In the following code (playground):
struct Node {
datum: &'static str,
edges: Vec<Node>,
}
fn add<'a>(node: &'a mut Node, data: &'static str) -> &'a Node {
node.edges.push(Node {
datum: data,
edges: Vec::new(),
});
&node.edges[node.edges.len() - 1] // return just added one
}
fn traverse<F>(root: &Node, callback: &F)
where
F: Fn(&'static str),
{
callback(root.datum);
for node in &root.edges {
traverse(node, callback);
}
}
fn main() {
let mut tree = Node {
datum: "start",
edges: Vec::new(),
};
let lvl1 = add(&mut tree, "level1");
traverse(&mut tree, &|x| println!("{:}", x)); //I actually don't need mutability here
}
I have this error:
error[E0499]: cannot borrow `tree` as mutable more than once at a time
--> src/main.rs:32:19
|
30 | let lvl1 = add(&mut tree, "level1");
| ---- first mutable borrow occurs here
31 |
32 | traverse(&mut tree, &|x| println!("{:}", x)); //I actually don't need mutability here
| ^^^^ second mutable borrow occurs here
33 | }
| - first borrow ends here
My question seems to be very similar to Why does Rust want to borrow a variable as mutable more than once at a time?, but I'm not sure. If so, is there a workaround for this case?

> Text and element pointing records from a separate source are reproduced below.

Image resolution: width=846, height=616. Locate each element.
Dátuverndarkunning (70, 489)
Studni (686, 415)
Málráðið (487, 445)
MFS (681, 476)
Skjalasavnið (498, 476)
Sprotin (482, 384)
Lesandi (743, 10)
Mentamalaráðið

This happens because of how add is defined:
fn add<'a>(node: &'a mut Node, data: &'static str) -> &'a Node
Here it is specified that the lifetime of the resulting reference should be equal to the lifetime of the incoming reference. The only way it is possible (except for unsafe code) is that the resulting reference is somehow derived from the incoming reference, for example, it references some field inside the object the incoming reference points at:
struct X {
a: u32,
b: u32,
}
fn borrow_a<'a>(x: &'a mut X) -> &'a mut u32 {
&mut x.a
}
However, there is no way for the compiler to know what exactly from the incoming structure is borrowed by looking only at the function signature (which, in general, is the only thing it can do when compiling code which uses this function). Therefore, it can't know that the following code is technically correct:
let mut x = X { a: 1, b: 2 };
let a = borrow_a(&mut x);
let b = &mut x.b;
We know that a and b are disjoint because they point at different parts of the structure, but the compiler can't know that because there is nothing in borrow_a's signature which would suggest it (and there can't be, Rust does not support it).
Therefore, the only sensible thing the compiler could do is to consider the whole x to be borrowed until the reference returned by borrow_a() is dropped. Otherwise it would be possible to create two mutable references for the same data, which is a violation of Rust aliasing guarantees.
Note that the following code is correct:
let mut x = X { a: 1, b: 2 };
let a = &mut x.a;
let b = &mut x.b;
Here the compiler can see that a and b never point to the same data, even though they do point inside of the same structure.
There is no workaround for this, and the only solution would be to restructure the code so it doesn't have such borrowing patterns.
The behaviour is logical. Consider what
fn add<'a>(node: &'a mut Node, data: &'static str) -> &'a Node
means.
This says that &mut Node has a lifetime equal to the lifetime of its return value. Because you assign the return value to a name, it lives until the end of the scope. Thus, the mutable borrow also lives that long.
If you can easily discard the return value, do so. You can just drop it on the floor:
let mut tree = Node {
datum: "start",
edges: Vec::new(),
};
add(&mut tree, "level1");
traverse(&mut tree, &|x| println!("{:}", x));
or you can use a lexical scope to constrain it without dropping it completely.
If you want to borrow the return without forcing the mutable borrow to live that long too, you are probably going to have to split the function in two. This is because you are not able to borrow the return value from the mutable borrow to do so.